Formerly, Dolby Surround and Dolby Pro Logic were most widely used, both being analog systems capable of encoding four audio channels and storing them within the two traditional film-strip channels. Among the four channels were the two standard channels (left/right), a central channel, and a so-called Surround channel being played by speakers surrounding the auditorium. Both extra channels were limited as to their frequency range. These and similar audio formats are known as LCRS (Left Center Right Surround) Systems.
The introduction of digital technologies has strongly influenced the audio recording process. Multichannel audio system set-ups are usually identified as X.Y systems where X refers to the number of full-blown channels while Y denotes the number of channels limited to frequencies of 120Hz or lower. The Y channel is usually used for special low-frequency sound effects, which is why it is frequently referred to as a LFE channel (Low Frequency Effects).
There are five "fully-fledged" audio channels (front left, center, front right, plus left and right surround) and one frequency-limited LFE channel in a 5.1 set-up. Speakers playing the surround channels are meant to be located at the sides and in the rear of the listening space.
6.1 enhances the 5.1 set-up by adding an independent rear surround channel. Left and right surround speakers are only located at the sides, rear surround only plays in the rear.

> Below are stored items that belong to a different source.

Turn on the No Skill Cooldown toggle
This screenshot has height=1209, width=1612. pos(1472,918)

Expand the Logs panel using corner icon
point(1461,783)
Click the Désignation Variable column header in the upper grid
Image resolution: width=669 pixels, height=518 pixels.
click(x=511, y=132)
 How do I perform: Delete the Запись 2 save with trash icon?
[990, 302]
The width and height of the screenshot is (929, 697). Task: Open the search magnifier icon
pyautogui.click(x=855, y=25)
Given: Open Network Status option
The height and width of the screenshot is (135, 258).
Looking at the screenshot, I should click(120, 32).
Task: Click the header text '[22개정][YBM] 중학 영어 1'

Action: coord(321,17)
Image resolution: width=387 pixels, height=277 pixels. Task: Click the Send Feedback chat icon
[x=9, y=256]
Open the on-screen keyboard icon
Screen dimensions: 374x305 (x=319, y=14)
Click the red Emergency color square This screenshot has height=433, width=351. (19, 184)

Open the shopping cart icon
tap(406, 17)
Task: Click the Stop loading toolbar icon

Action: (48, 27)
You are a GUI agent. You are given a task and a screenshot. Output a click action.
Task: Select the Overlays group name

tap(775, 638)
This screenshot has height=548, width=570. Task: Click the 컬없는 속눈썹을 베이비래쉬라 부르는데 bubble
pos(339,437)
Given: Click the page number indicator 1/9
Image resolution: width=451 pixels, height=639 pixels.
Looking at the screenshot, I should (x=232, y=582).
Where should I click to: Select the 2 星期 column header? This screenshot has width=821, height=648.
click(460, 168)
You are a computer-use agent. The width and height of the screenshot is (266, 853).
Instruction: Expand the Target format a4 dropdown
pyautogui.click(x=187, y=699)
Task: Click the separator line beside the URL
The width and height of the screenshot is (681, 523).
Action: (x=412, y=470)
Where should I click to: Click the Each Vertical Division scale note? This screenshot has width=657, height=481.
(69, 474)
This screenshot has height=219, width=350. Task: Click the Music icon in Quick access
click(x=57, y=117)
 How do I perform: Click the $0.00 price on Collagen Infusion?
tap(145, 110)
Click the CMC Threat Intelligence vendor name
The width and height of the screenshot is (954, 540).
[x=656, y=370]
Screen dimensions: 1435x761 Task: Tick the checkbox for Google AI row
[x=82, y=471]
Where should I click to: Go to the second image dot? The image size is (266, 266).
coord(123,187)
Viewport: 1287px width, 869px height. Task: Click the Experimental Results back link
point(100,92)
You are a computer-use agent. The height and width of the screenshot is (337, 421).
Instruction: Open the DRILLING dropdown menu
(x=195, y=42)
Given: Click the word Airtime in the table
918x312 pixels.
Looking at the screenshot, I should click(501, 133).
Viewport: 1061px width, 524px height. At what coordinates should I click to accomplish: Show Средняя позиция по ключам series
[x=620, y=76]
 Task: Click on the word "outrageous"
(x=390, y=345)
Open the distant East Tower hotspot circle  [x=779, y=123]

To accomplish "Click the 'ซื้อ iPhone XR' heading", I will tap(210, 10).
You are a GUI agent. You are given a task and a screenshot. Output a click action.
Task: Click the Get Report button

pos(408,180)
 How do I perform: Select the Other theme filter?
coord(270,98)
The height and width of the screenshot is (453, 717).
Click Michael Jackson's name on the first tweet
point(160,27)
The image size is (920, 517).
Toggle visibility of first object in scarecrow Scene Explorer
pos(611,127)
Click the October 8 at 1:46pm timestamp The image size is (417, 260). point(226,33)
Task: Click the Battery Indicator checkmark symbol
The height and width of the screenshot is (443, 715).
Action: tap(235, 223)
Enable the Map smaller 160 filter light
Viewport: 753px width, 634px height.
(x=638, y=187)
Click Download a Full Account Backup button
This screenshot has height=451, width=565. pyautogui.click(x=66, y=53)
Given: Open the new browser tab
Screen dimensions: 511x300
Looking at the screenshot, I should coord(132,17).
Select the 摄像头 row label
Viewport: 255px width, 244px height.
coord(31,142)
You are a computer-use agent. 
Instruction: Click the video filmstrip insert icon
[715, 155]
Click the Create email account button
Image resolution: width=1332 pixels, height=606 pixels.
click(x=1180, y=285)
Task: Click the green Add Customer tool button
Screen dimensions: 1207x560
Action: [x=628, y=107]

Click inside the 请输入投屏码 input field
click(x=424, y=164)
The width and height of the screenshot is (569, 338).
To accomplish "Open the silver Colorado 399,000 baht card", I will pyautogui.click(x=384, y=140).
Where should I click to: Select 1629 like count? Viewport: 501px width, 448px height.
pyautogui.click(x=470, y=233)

7.1 systems extend the capabilities of multichannel systems even further. In comparison to a 5.1-channel set-up, 7.1 adds two rear surround channels allowing for a precise location of sounds played in the rear.
The movie industry as well as the home cinema industry rely mostly on two formats -- Dolby Digital and DTS.
Dolby Digital is a proprietary multichannel digital audio format based on lossy compression algorithms. It has been developed by the Dolby Digital Company and is sometimes referred to as AC-3 or A52. Dolby Digital is intended mainly for movie theaters, DVD Video, and DVD Audio. It may contain up to 5.1 channels. While the AC-3 standard allows for a maximum bitrate of as much as 640kb/s, a typical 5.1 Dolby Digital bitrate is 384kb/s or 448kb/s. DVD Audio disks usually play at 448kb/s.
Dolby Laboratories continuously improve the format and publish new versions such as Dolby Digital EX (intended for 6.7 or 7.1 systems), Dolby TrueHD, or Dolby Digital Plus, which supports up to 13.1 channels at a total bitrate of 18Mb/s.
Digital Theater System -- also known as DTS Digital Surround -- is a competing format designed by the same company. It is intended for 5.1 lossy-compression systems. The CAC (Coherent Acoustic Coding) codec is used for audio encoding. The maximum bitrate of the DTS format amounts to 1536kb/s, DVD Video disks most frequently rely on 768kb/s at 48-kHz sampling frequency and a 20-bit quantizer setting. DVD Audio uses 24-bit quantization at 96 or 192kHz.
The Digital Theater System is also under continuous development. Multichannel systems currently use its updated version -- the DTS-ES (Extended Surround).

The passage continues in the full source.